▶ [Supplied records]:
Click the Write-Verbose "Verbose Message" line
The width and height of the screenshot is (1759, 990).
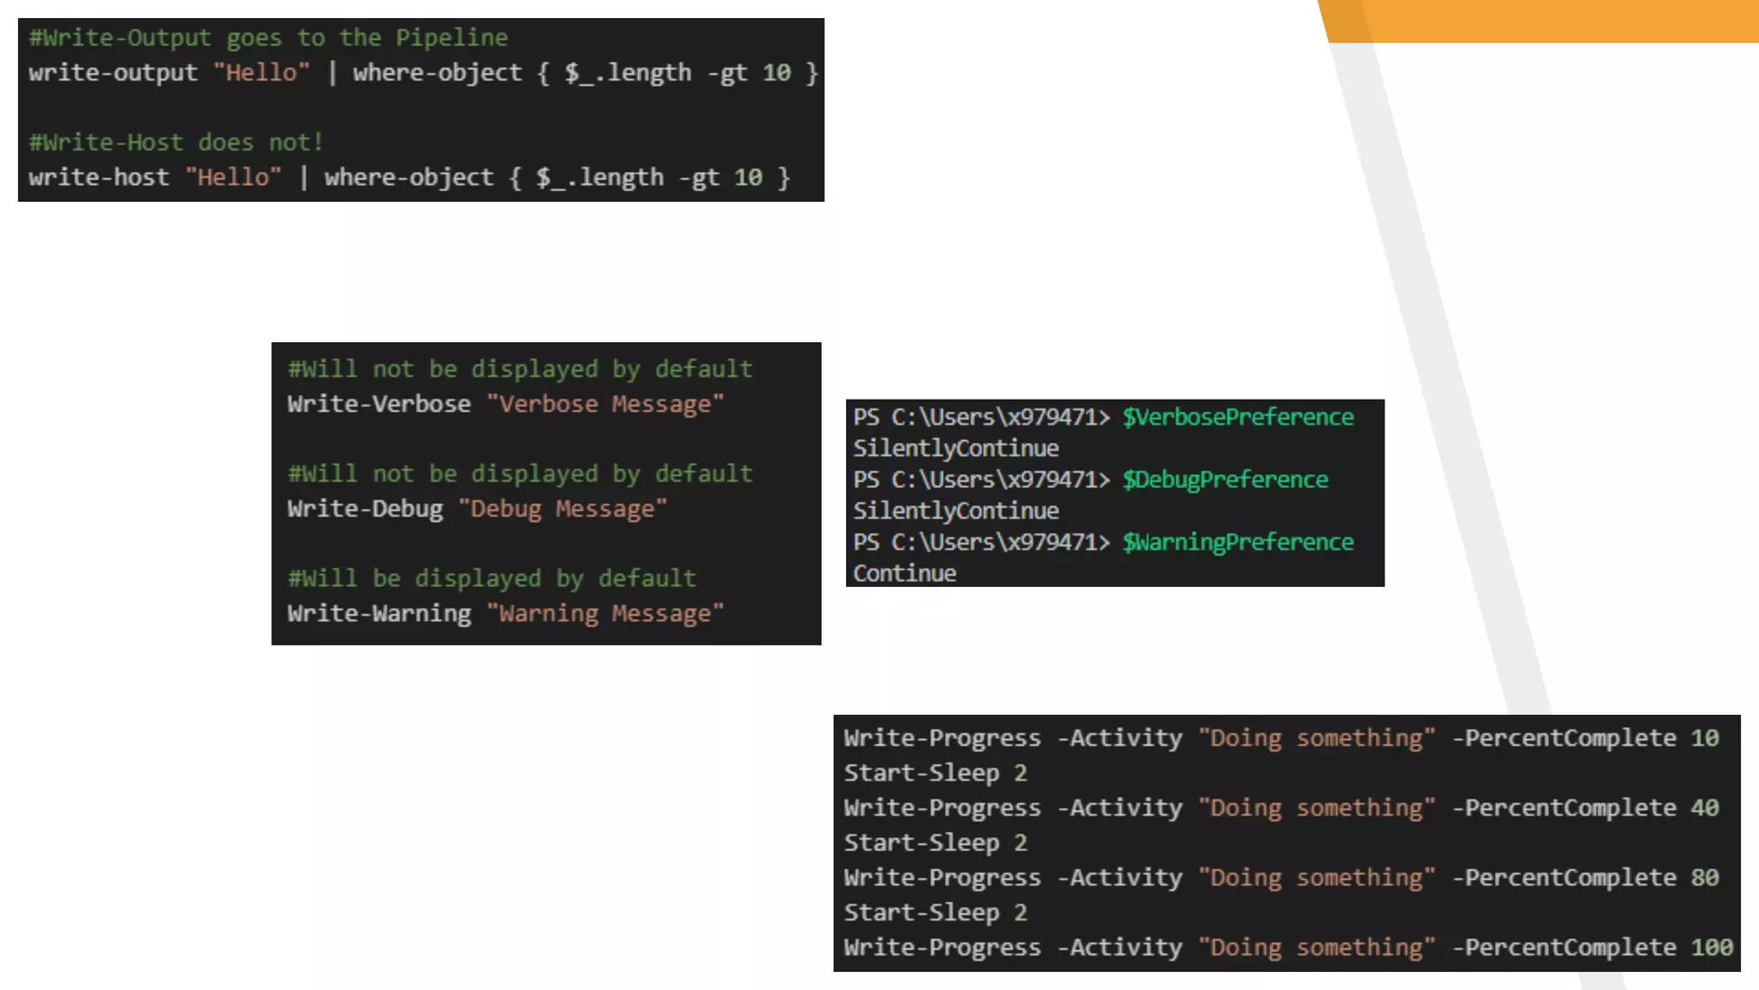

---

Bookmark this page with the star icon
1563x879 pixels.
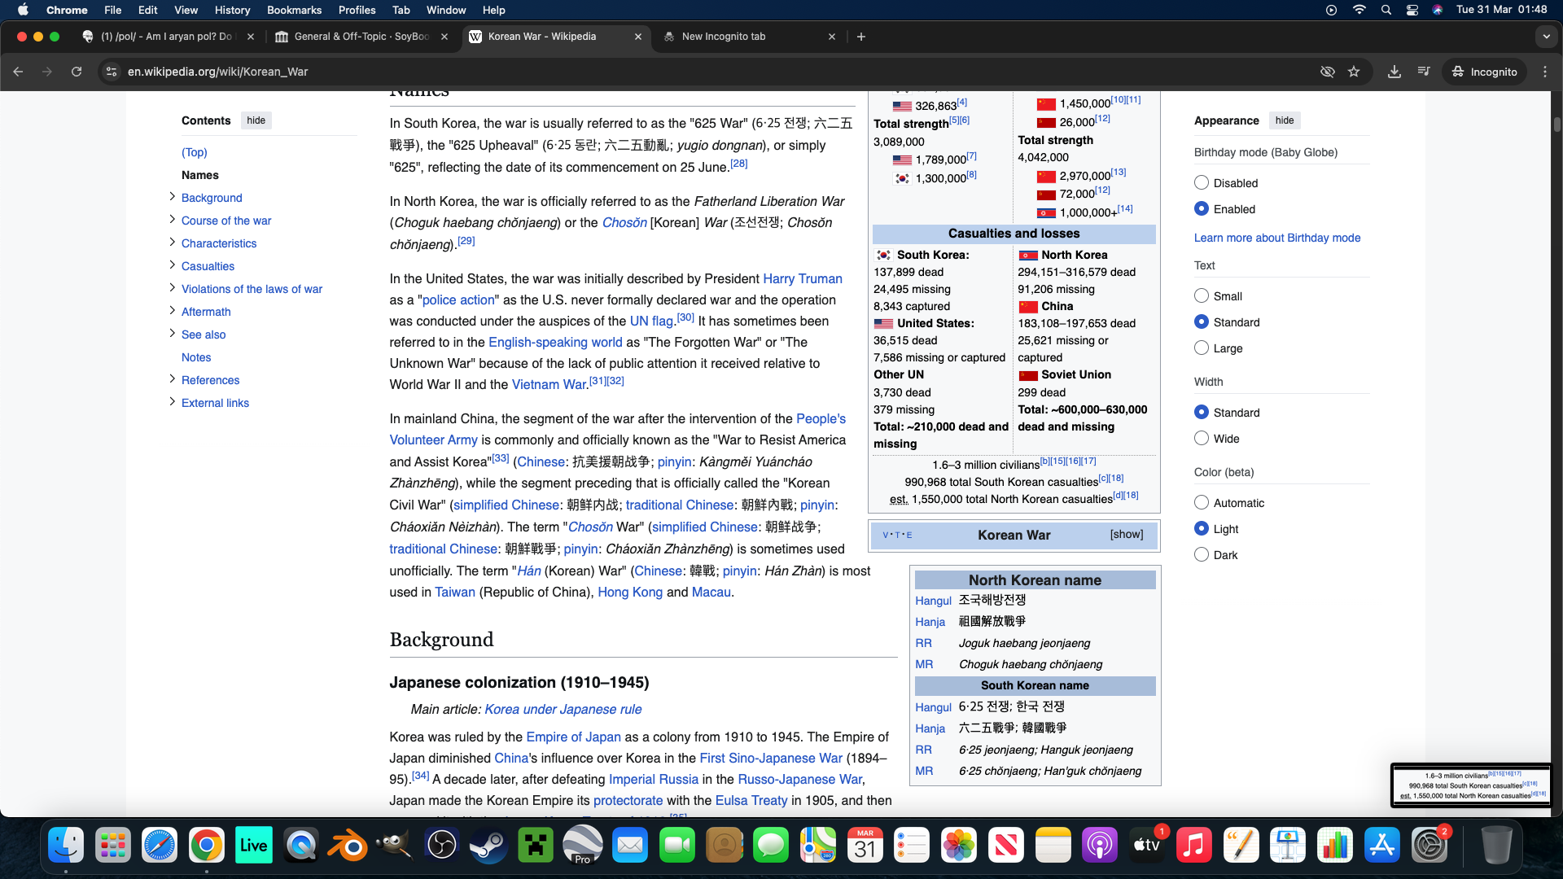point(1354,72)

▶ [How to complete this task]: Reproduce word for word the material above, starting with the line that has "Click the Write-Verbose" and stopping after the line that has "The width and".

▶ [Response to this exercise]:
Click the Write-Verbose "Verbose Message" line
The width and height of the screenshot is (1759, 990).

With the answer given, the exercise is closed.